(DATA LISTING begins)
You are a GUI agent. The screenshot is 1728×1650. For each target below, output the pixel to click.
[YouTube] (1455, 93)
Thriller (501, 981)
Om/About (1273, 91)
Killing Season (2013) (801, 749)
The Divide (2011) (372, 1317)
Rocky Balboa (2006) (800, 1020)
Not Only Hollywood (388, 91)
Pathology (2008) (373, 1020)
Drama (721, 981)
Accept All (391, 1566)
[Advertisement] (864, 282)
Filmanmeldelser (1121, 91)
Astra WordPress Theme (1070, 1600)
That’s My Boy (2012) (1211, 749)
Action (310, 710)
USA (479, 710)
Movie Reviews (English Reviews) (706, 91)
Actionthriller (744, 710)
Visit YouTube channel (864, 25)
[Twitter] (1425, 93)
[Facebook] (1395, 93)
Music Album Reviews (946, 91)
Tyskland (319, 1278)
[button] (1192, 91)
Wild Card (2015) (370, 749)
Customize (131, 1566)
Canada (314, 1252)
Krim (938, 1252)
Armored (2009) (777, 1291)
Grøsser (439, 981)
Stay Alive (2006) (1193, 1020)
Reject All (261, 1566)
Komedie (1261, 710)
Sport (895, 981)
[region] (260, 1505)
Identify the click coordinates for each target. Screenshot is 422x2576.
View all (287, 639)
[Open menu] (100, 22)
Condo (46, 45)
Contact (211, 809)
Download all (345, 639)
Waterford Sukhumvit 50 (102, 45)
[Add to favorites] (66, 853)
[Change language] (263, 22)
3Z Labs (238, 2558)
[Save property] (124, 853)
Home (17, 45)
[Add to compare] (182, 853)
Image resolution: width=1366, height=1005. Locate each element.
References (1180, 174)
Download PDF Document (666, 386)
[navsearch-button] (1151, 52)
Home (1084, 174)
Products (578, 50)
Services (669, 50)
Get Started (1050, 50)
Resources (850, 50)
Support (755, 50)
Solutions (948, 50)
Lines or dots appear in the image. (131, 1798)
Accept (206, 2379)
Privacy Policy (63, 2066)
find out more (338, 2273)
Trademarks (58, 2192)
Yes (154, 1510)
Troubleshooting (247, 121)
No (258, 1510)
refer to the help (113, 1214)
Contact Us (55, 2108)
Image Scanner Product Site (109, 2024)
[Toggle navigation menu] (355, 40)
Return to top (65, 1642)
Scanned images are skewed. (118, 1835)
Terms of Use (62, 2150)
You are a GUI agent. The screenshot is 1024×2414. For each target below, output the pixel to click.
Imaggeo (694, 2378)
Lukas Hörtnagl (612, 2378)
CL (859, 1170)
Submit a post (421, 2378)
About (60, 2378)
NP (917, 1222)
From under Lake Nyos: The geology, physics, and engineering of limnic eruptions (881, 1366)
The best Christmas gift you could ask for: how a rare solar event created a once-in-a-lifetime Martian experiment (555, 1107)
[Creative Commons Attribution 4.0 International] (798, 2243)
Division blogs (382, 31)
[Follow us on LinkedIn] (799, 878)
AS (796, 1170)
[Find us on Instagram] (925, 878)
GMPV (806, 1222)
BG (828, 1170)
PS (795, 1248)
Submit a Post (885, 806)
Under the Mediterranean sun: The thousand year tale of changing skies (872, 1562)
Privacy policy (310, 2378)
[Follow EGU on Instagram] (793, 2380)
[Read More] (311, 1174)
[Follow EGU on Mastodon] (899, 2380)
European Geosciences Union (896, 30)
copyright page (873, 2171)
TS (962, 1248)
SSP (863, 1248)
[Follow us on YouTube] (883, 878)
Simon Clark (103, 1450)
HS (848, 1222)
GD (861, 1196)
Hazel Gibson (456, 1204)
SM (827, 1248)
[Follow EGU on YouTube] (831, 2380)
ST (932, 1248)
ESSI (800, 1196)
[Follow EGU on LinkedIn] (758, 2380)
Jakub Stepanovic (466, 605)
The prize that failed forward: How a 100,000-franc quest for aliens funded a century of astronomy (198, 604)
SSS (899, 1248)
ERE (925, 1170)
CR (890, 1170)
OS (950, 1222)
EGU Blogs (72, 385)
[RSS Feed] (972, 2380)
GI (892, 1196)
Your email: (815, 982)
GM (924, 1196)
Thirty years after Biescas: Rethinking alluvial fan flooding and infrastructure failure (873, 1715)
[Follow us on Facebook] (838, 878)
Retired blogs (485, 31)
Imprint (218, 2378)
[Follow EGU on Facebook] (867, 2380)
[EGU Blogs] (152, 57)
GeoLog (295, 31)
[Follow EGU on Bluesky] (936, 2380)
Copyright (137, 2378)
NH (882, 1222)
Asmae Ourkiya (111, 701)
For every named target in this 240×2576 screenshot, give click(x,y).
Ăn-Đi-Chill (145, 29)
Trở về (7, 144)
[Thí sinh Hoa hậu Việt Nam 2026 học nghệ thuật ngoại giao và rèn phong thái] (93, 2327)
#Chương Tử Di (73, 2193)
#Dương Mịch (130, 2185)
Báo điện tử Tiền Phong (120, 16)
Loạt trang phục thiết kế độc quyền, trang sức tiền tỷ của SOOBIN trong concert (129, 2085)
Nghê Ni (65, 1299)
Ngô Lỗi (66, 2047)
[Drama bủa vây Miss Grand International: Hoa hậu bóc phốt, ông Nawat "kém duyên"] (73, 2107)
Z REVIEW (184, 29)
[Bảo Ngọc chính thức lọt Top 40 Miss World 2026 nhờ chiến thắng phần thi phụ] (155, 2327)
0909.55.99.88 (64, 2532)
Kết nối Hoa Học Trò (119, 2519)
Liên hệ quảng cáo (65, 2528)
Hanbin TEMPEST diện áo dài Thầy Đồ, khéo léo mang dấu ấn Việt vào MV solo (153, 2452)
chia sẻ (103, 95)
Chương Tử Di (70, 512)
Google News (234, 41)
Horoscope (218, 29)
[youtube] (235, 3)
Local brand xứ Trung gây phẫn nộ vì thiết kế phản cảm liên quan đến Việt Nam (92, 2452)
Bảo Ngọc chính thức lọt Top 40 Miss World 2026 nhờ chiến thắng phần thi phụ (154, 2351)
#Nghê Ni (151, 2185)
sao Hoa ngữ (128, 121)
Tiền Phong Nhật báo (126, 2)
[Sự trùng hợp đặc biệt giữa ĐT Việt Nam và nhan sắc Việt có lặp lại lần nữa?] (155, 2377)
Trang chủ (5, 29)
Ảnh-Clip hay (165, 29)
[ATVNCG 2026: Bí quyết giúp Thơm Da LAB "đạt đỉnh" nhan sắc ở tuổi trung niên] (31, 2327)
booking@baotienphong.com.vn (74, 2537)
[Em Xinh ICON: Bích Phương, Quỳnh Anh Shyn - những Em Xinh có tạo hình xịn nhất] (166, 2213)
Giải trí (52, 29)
(DATA LISTING ends)
_WHAT YOU WILL DO:_
Give back exactly the material above from its opening line to the line bearing "Services (669, 50)".

_RESPONSE TO THIS TASK:_
You are a GUI agent. The screenshot is 1728×1650. For each target below, output the pixel to click.
[YouTube] (1455, 93)
Thriller (501, 981)
Om/About (1273, 91)
Killing Season (2013) (801, 749)
The Divide (2011) (372, 1317)
Rocky Balboa (2006) (800, 1020)
Not Only Hollywood (388, 91)
Pathology (2008) (373, 1020)
Drama (721, 981)
Accept All (391, 1566)
[Advertisement] (864, 282)
Filmanmeldelser (1121, 91)
Astra WordPress Theme (1070, 1600)
That’s My Boy (2012) (1211, 749)
Action (310, 710)
USA (479, 710)
Movie Reviews (English Reviews) (706, 91)
Actionthriller (744, 710)
Visit YouTube channel (864, 25)
[Twitter] (1425, 93)
[Facebook] (1395, 93)
Music Album Reviews (946, 91)
Tyskland (319, 1278)
[button] (1192, 91)
Wild Card (2015) (370, 749)
Customize (131, 1566)
Canada (314, 1252)
Krim (938, 1252)
Armored (2009) (777, 1291)
Grøsser (439, 981)
Stay Alive (2006) (1193, 1020)
Reject All (261, 1566)
Komedie (1261, 710)
Sport (895, 981)
[region] (260, 1505)
Identify the click coordinates for each target. Screenshot is 422x2576.
View all (287, 639)
[Open menu] (100, 22)
Condo (46, 45)
Contact (211, 809)
Download all (345, 639)
Waterford Sukhumvit 50 (102, 45)
[Add to favorites] (66, 853)
[Change language] (263, 22)
3Z Labs (238, 2558)
[Save property] (124, 853)
Home (17, 45)
[Add to compare] (182, 853)
Image resolution: width=1366, height=1005. Locate each element.
References (1180, 174)
Download PDF Document (666, 386)
[navsearch-button] (1151, 52)
Home (1084, 174)
Products (578, 50)
Services (669, 50)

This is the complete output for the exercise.